Monitors like this are used by councils across the UK to measure air quality

Environmentalists are demanding to know why a council sent incorrect air pollution data to the government.

Auditors believe the number and nature of the inaccuracies means human error is "unlikely" to have been responsible.

"It's in nobody's interest to be kept in the dark about the true scale" of pollution, Friends of the Earth said.

Cheshire East Council said it would not comment while an investigation establishes "the reason for the errors and who is responsible".

Jenny Bates from Friends of the Earth said the public must be given accurate information about air quality and health problems caused by pollution.

All UK local authorities are obliged to monitor local air quality and submit their findings to the Department for Environment, Food and Rural Affairs (Defra).

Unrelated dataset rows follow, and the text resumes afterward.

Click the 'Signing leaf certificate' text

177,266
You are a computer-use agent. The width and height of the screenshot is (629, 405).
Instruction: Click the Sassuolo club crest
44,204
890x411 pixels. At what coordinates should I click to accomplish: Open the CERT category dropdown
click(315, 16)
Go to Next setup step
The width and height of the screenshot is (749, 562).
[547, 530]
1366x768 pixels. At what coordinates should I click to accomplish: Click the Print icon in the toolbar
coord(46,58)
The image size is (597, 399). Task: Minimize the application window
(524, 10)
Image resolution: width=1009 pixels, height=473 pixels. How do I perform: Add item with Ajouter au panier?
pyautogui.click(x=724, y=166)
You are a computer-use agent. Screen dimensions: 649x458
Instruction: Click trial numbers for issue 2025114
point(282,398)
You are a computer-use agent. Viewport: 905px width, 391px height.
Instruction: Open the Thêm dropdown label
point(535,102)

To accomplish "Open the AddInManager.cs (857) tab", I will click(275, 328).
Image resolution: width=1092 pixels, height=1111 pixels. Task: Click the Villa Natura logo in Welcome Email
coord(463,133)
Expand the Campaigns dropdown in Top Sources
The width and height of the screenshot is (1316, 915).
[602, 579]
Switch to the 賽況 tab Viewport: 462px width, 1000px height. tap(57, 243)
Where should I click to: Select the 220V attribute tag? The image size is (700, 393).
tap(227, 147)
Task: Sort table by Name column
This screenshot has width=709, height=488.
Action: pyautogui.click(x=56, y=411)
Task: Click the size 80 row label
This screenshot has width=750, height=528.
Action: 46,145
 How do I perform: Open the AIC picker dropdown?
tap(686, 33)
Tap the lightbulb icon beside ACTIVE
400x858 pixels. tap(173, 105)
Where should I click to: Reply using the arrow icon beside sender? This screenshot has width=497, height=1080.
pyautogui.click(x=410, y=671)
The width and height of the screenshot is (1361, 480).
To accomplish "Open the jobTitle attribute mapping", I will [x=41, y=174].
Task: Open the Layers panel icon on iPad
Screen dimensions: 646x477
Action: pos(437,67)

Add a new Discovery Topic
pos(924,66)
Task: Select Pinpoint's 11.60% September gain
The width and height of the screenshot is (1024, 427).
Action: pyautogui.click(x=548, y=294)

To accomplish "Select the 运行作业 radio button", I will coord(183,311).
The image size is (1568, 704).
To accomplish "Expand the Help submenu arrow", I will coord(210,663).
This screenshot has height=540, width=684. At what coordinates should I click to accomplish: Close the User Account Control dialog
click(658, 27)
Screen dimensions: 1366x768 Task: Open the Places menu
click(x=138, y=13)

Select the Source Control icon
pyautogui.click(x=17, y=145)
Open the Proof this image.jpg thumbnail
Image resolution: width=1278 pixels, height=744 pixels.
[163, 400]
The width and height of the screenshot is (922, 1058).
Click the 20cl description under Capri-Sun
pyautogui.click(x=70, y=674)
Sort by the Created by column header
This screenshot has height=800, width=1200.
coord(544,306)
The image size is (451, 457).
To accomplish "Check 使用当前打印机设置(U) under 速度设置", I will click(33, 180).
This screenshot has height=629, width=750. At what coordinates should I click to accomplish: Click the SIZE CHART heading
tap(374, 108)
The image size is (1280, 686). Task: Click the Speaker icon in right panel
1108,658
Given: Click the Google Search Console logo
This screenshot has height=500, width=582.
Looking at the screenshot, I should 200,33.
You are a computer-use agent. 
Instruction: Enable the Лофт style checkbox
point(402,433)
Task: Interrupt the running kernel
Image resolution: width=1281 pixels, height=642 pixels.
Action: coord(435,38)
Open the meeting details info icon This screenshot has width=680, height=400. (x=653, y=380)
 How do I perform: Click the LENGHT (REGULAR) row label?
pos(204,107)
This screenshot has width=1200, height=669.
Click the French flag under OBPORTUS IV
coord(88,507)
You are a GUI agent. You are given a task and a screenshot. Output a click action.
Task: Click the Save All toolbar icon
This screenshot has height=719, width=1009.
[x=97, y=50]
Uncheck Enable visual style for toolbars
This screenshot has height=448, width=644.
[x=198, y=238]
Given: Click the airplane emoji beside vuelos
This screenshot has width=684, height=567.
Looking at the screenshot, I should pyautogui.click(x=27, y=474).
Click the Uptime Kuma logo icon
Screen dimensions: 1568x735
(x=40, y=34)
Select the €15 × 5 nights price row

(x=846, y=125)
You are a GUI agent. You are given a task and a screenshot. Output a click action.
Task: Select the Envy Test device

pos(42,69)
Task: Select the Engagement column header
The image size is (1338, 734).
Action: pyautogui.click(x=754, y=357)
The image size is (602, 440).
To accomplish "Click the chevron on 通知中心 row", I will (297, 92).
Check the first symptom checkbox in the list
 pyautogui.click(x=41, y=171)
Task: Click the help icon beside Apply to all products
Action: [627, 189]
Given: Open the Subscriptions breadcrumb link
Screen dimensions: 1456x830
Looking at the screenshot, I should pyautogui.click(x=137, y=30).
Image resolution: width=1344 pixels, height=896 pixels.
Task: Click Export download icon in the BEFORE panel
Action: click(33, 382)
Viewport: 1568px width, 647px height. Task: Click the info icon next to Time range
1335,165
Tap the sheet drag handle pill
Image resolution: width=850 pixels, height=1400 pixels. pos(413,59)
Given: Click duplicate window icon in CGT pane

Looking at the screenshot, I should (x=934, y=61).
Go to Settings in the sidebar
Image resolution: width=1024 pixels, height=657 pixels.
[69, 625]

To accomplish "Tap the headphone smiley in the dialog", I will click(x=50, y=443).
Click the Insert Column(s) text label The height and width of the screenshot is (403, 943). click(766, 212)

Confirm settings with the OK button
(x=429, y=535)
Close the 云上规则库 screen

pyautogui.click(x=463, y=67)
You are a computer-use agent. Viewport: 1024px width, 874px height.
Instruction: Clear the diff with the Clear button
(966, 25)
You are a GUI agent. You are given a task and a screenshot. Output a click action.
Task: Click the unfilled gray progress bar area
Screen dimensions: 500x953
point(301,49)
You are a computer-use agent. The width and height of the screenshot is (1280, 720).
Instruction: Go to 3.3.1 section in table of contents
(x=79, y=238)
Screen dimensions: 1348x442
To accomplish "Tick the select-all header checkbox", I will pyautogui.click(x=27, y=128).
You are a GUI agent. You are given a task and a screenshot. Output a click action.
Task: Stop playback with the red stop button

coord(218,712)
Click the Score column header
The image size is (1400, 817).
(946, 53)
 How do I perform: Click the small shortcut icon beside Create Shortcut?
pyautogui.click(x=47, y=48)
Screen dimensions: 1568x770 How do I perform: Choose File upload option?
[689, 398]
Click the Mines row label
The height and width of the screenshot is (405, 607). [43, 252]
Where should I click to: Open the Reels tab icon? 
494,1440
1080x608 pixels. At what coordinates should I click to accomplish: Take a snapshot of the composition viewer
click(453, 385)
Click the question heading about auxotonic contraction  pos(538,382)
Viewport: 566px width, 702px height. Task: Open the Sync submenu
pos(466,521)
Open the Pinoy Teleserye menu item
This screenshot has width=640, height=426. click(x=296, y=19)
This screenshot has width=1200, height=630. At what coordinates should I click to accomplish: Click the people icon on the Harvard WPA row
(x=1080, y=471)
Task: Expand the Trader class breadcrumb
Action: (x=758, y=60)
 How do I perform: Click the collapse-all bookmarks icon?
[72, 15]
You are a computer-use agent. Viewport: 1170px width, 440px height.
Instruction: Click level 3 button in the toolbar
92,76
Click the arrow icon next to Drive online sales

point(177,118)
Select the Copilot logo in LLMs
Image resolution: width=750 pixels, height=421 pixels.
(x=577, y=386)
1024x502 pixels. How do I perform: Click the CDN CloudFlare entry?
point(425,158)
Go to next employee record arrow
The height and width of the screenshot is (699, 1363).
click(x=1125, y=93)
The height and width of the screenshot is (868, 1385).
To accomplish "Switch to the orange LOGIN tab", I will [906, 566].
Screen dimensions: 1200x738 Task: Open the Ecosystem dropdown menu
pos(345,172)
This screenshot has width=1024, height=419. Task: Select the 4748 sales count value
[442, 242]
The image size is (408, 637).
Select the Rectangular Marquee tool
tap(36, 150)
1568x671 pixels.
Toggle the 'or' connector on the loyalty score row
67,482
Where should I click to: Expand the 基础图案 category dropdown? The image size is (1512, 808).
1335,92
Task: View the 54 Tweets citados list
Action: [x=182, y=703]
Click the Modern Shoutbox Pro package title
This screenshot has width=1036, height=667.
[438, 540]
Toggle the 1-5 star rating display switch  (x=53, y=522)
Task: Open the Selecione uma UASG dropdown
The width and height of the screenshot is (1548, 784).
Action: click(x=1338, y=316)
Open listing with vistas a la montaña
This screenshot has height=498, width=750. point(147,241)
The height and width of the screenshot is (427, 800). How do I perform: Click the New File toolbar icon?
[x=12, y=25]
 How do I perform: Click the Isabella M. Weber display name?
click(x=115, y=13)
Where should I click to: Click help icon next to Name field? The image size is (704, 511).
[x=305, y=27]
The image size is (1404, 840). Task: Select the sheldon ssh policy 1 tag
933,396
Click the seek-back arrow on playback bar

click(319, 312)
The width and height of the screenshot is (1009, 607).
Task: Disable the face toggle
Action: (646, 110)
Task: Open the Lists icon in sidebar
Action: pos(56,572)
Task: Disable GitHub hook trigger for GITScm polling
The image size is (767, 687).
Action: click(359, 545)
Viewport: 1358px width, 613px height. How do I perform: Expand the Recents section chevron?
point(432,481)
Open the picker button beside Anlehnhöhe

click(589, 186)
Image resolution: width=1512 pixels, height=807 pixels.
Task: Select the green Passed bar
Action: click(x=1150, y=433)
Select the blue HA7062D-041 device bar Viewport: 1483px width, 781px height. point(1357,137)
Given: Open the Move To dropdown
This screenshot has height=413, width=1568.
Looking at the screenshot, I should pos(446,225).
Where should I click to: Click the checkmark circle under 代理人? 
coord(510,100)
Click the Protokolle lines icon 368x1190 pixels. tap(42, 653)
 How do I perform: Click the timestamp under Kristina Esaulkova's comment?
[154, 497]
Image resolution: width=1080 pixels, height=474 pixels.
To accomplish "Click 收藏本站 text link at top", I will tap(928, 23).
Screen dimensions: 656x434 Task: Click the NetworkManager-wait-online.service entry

According to a council email sent to Defra which has been seen by the BBC following a request under the Freedom of Information Act, issues were found in data submitted by the local authority between 2013 and 2015 "and possibly earlier".

Another council email to the department reveals the "nature and extent" of the anomalies means that "on the balance of probabilities it is unlikely that they are random or the result of human error".

An internal review by council auditors in 2016 found data submitted was different to the original data provided by the laboratory that analysed readings from the council's monitoring equipment.

The council's auditors found effective "air quality management policies (and) procedures" were not in place, and recommended an external investigation.

That investigation is said to be "ongoing".